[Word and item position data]
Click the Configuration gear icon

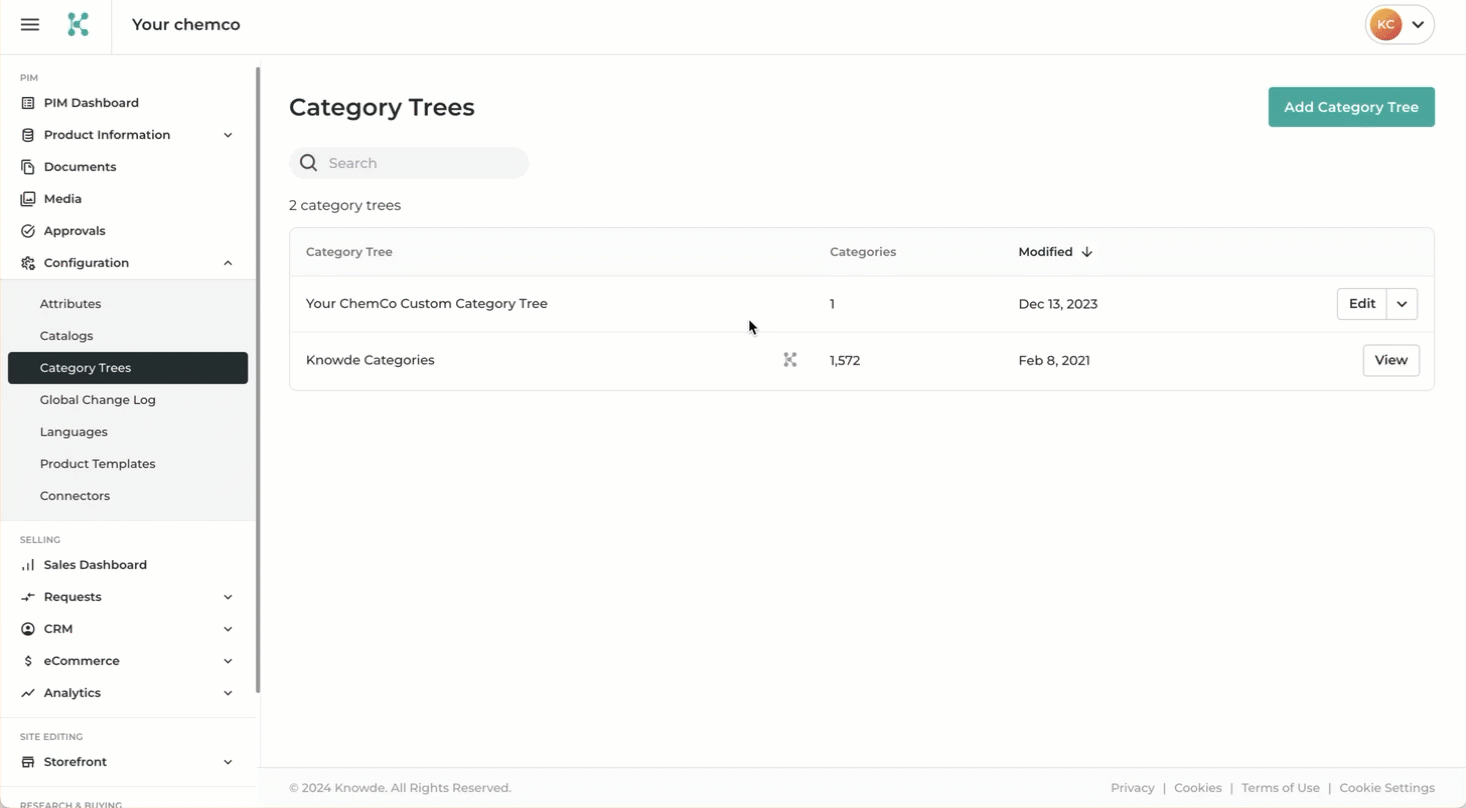[x=27, y=262]
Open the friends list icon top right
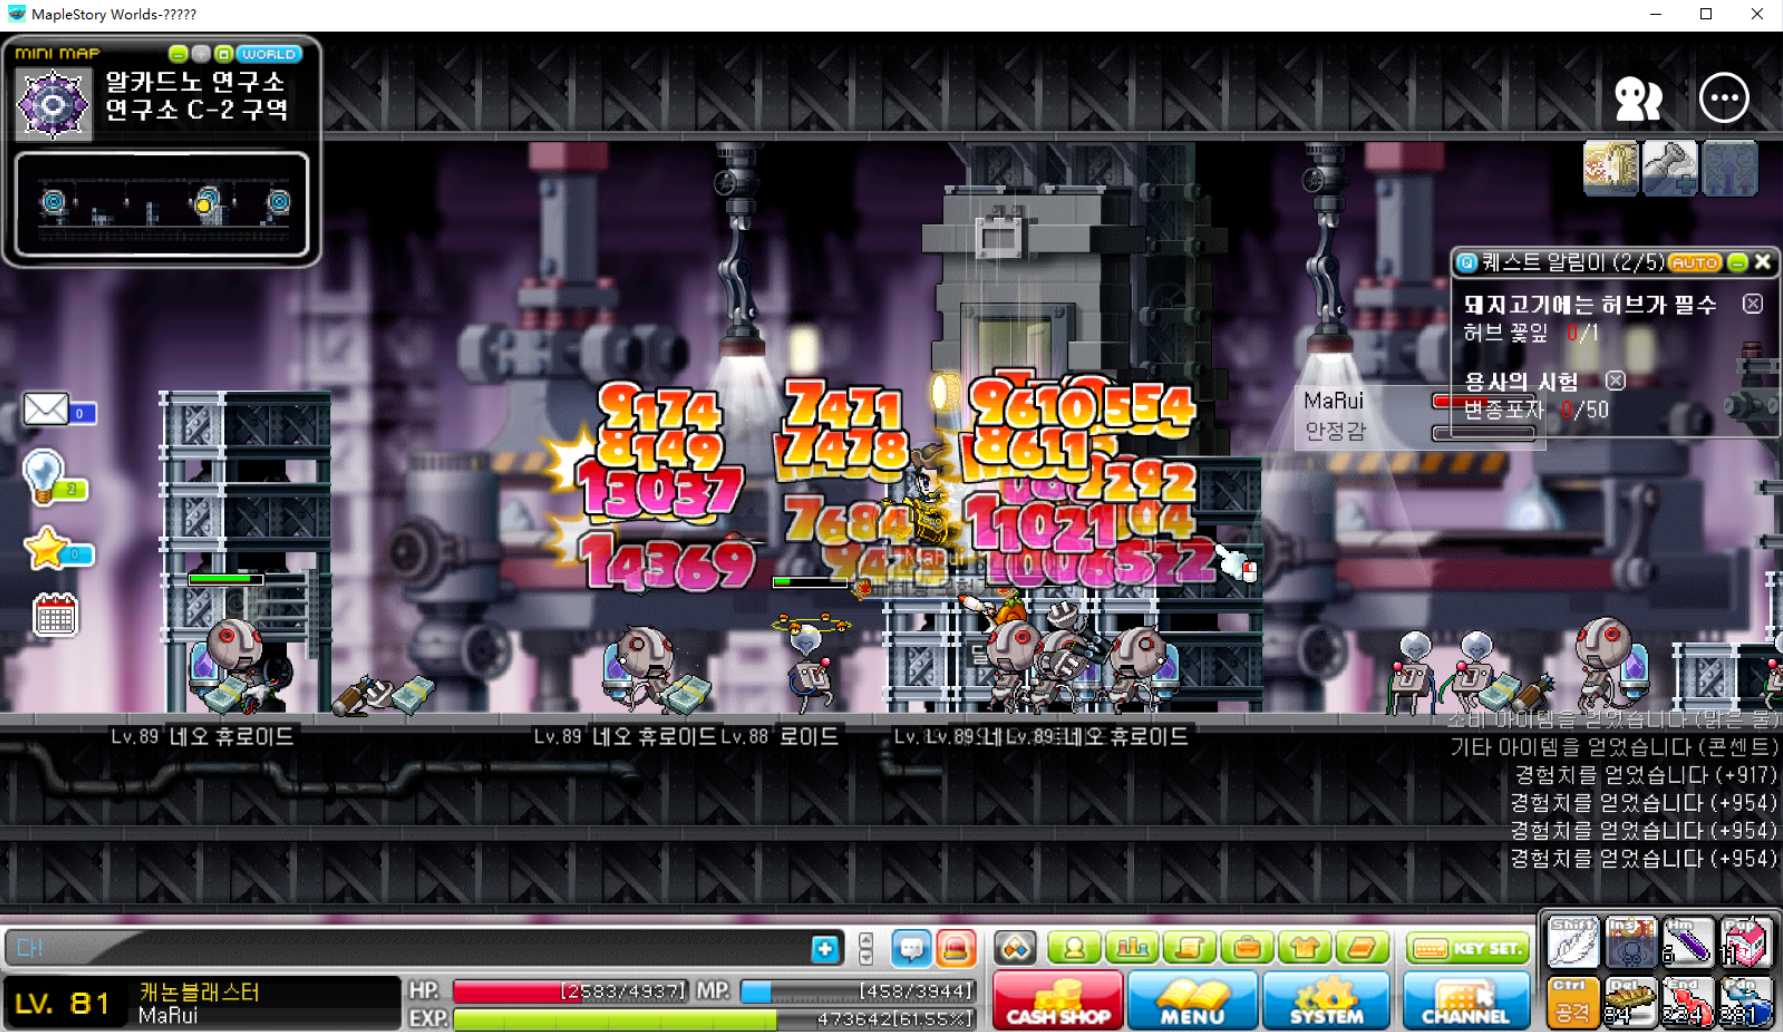This screenshot has height=1032, width=1783. click(x=1638, y=98)
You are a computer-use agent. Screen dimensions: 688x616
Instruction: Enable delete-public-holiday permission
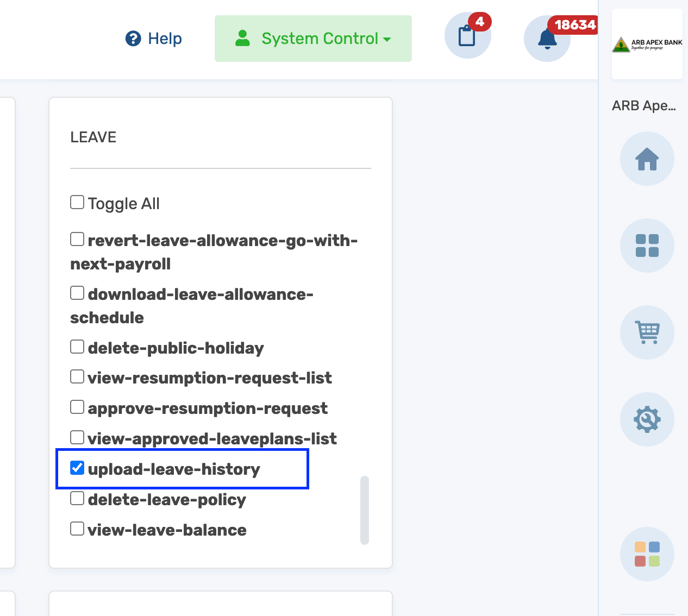click(x=77, y=347)
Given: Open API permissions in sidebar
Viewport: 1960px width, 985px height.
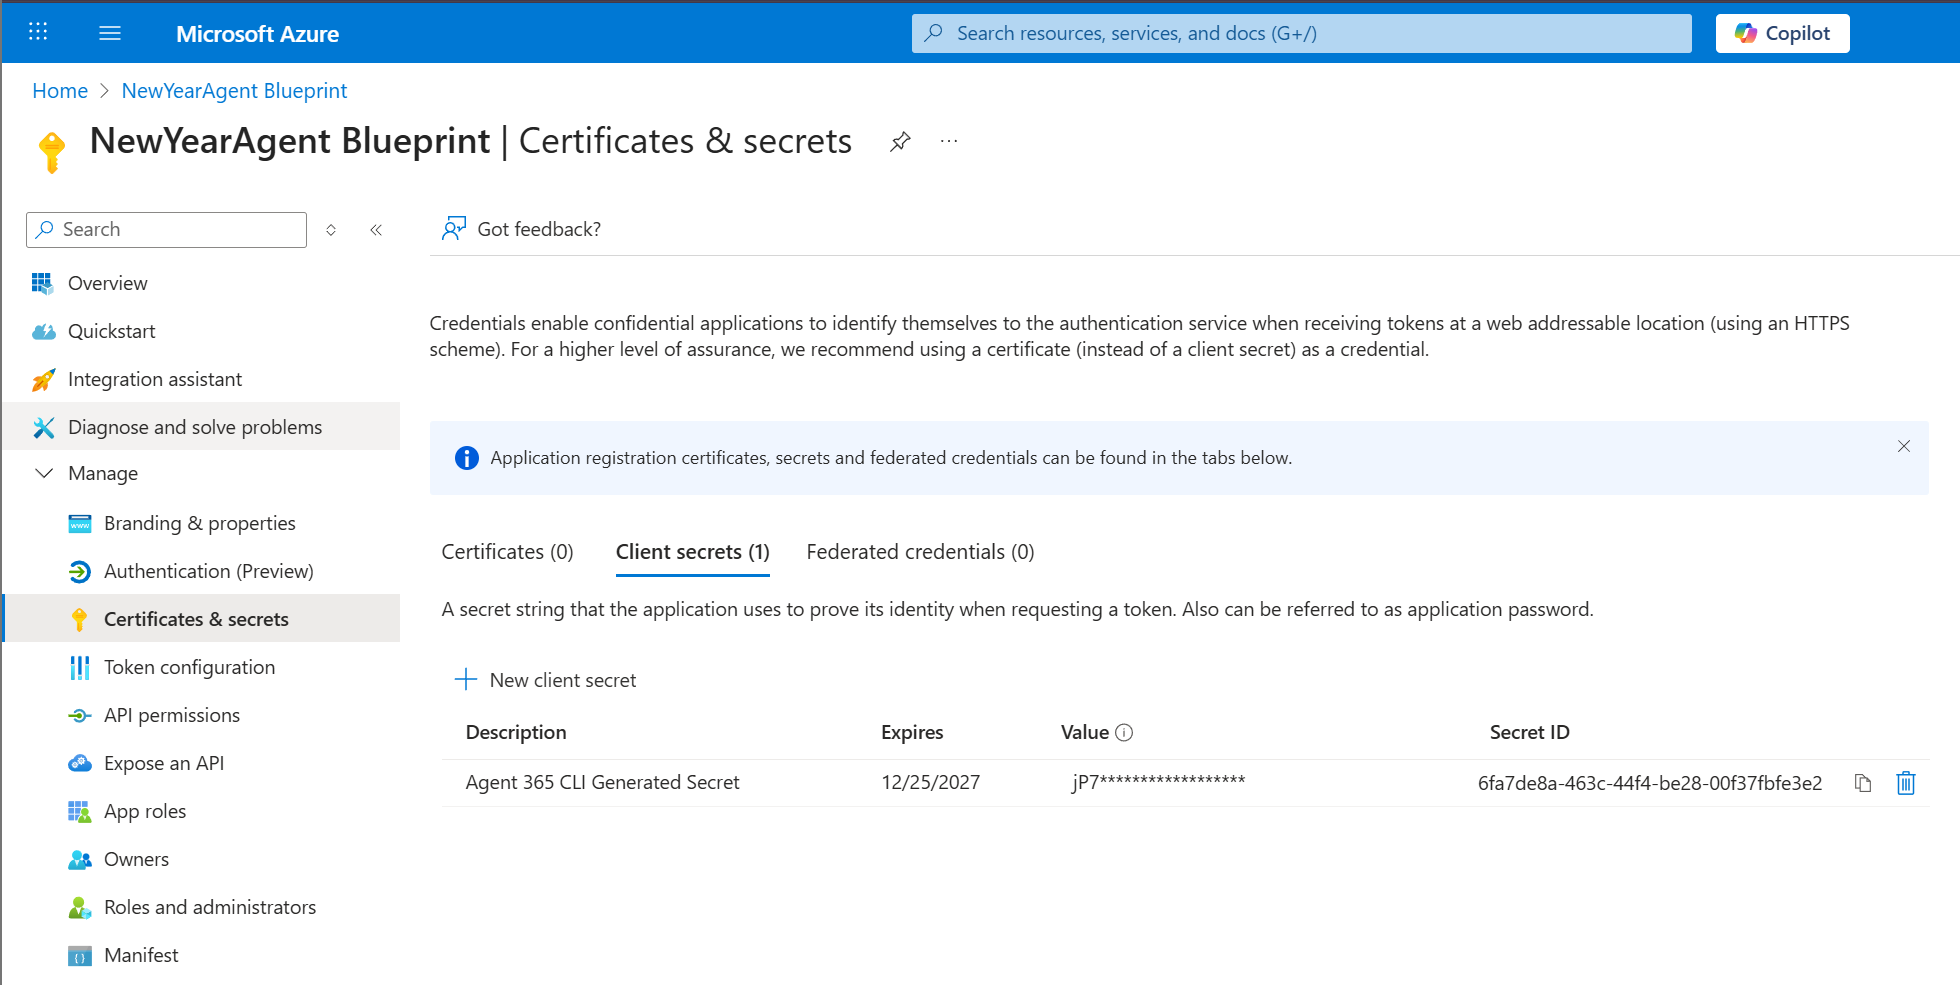Looking at the screenshot, I should coord(172,715).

WHAT YOU HAVE TO DO: Please rewrite all the material above, replacing "Open" with "Select" everywhere and keeping everything else the same. Leave the pictures out.

THE OUTPUT:
Click the Configuration gear icon

[x=27, y=262]
Select the friends list icon top right
This screenshot has height=1032, width=1783. click(x=1638, y=98)
You are a computer-use agent. Screen dimensions: 688x616
Instruction: Enable delete-public-holiday permission
click(x=77, y=347)
Given: Select API permissions in sidebar
Viewport: 1960px width, 985px height.
Looking at the screenshot, I should coord(172,715).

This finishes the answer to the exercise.